What is "deconstruction"? As French philosophy professor Jacque Derrida (1930-2004) used the term, it means: analyzing a written work, such as an essay or a book, to uncover the always corrupt assumptions that underlie all Western philosophy.

Derrida was a founding member of the Post-Structuralist movement. That was the movement that rejected the earlier 20th Century Structuralist movement. Structuralism was an attempt to apply to specialized sciences -- such as anthropology -- a foundationalist (Cartesian) epistemology. Structuralists believe we can organize all of our knowledge into one syllogistically consistent structure whose foundation is fundamental concepts explicitly defined. For the Structuralists, example fundamental concepts (presented as antitheses) are: truth versus falsity, and presence versus absence.

In Objectivist terms, Structuralism is an instance of extreme rationalism. (See The Ayn Rand Lexicon for a brief definition of "Rationalism.")

Derrida's purpose was to show that Structuralism's antitheses (he calls them "binary oppositions") are not dichotomous but intertwined. He analyzed texts -- e.g., written by Plato and Rousseau -- to show that the authors were actually undermining the very concepts they supposedly were applying.

What was Derrida's conclusion? There is no dichotomy between, for example, presence and absence or truth and falsity. Rather, they are intertwined and therefore not fully distinguishable.

I infer that the underlying -- and often implied but never fully stated -- dichotomy which Derrida rejects is A versus non-A. In other words, Derrida's whole project was dedicated to (1) attacking identity in metaphysics (ontology), and (2) promoting skepticism in epistemology.

(For a generally clear treatment of these obscure subjects, see the articles "Post-Structuralism" and "Derrida, Jacques" in the multivolume Routledge Encyclopedia of Philosophy.)

The only work of Derrida that I have read (if such a term is appropriate) is his Of Grammatology (in Gayatri C. Spivak's translation, John Hopkin's University Press, 1976).

Derrida did not merely try to persuade readers that skepticism is the best path to choose, as quite readable skeptics such as Sextus Empiricus (c. 200 CE) had done. (E.g., see Sextus Empiricus: Outlines of Scepticism, translators Julia Annas and Jonathan Barnes.)

Instead, Derrida created skepticism through his writing style itself. It is almost unintelligible, thus leading the usual reader to believe that Derrida's book is important but impossible to understand because that is the way the world is. To increase the obfuscation, Derrida introduces many new terms and old terms with new, barely intelligible meanings -- and then makes understanding them more difficult by not including a glossary or even an index. Example terms (as applied to deconstructing literature) are: erasure, hinge, logocentrism, transcendental signified, and intertextuality.
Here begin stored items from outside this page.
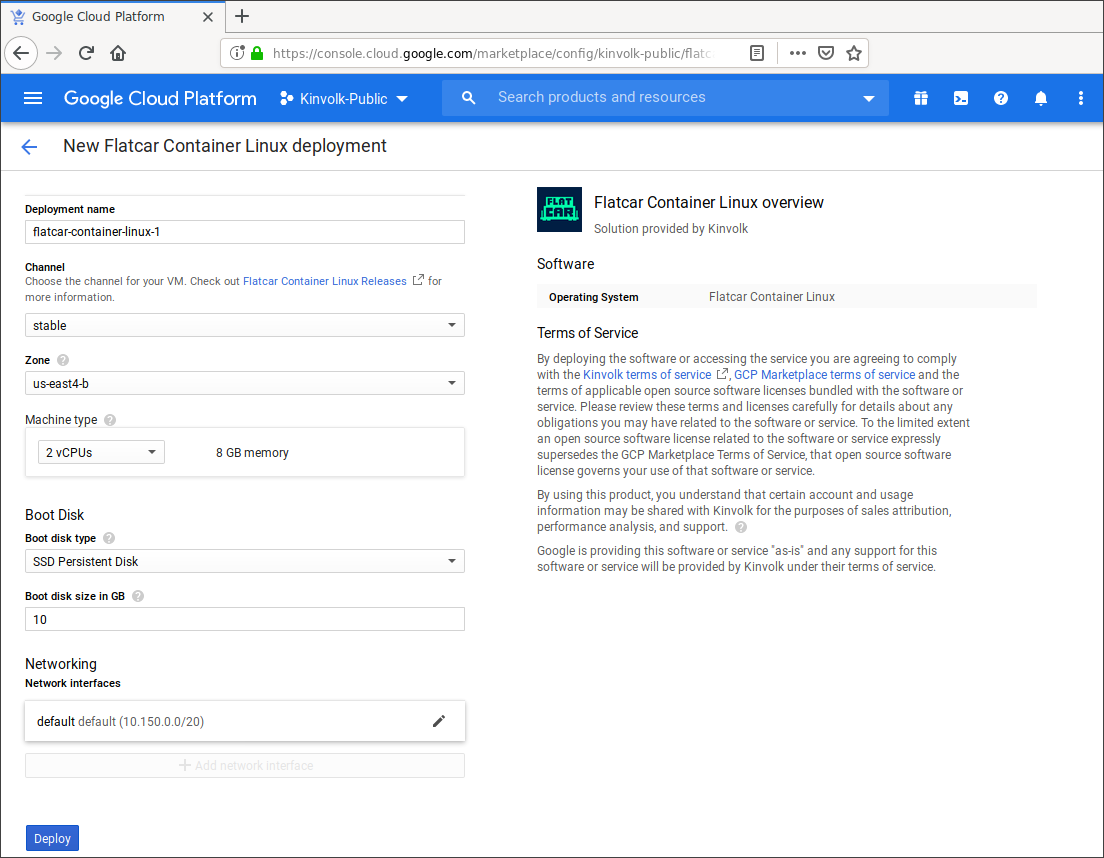Open the Google Cloud navigation menu

point(33,98)
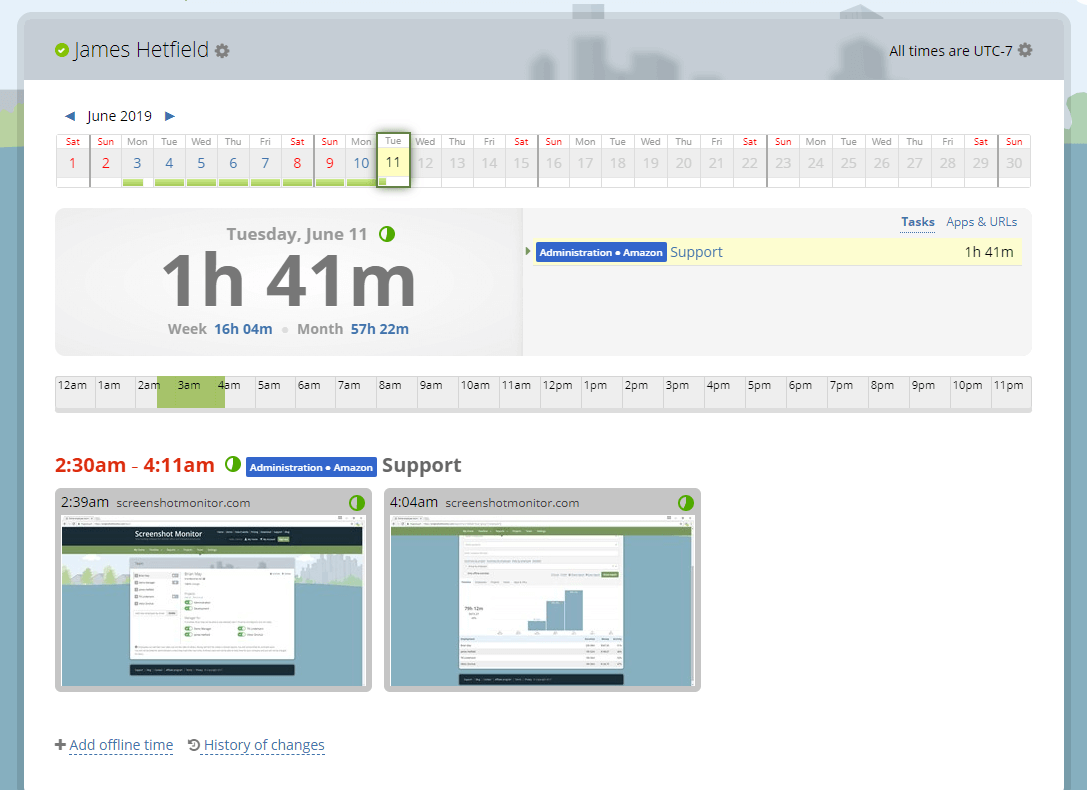Click the green 3am cell in the hourly timeline

click(x=190, y=391)
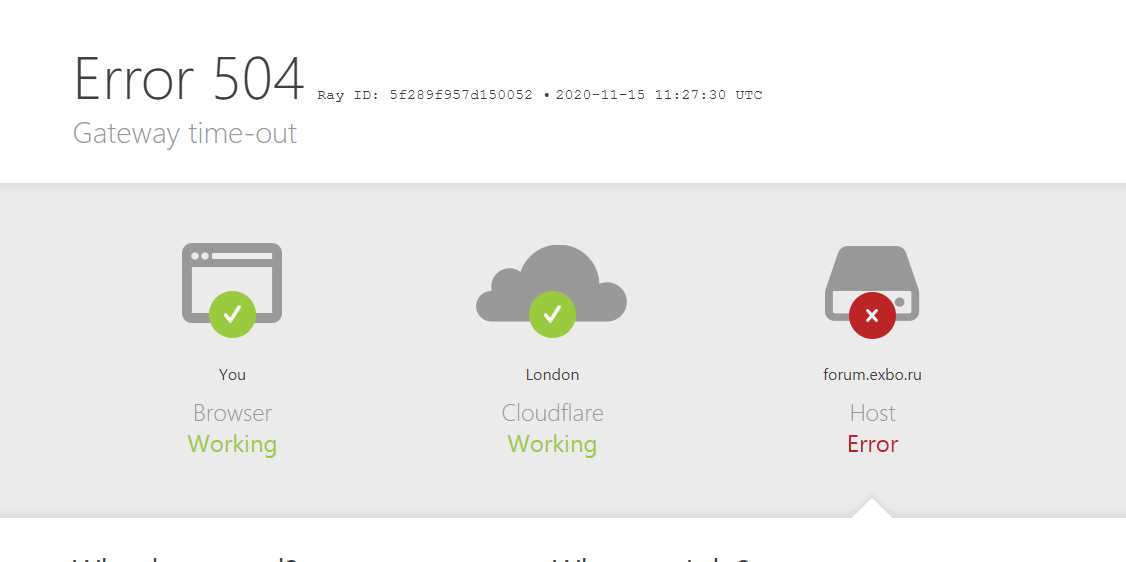The height and width of the screenshot is (562, 1126).
Task: Click white pointer arrow below Host Error
Action: click(872, 507)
Of the series of philosophers I have sampled over the last few years, Derrida is the worst, with Kant (1724-1804) second worst, and Kierkegaard (1813-1855) third worst. (Kierkegaard, by the way, was one historical link between Kant and Derrida; it was Kierkegaard who turned Kant's defensive obfuscation into a deliberate "art.")

Philosophical Hell would be studying Derrida for eternity.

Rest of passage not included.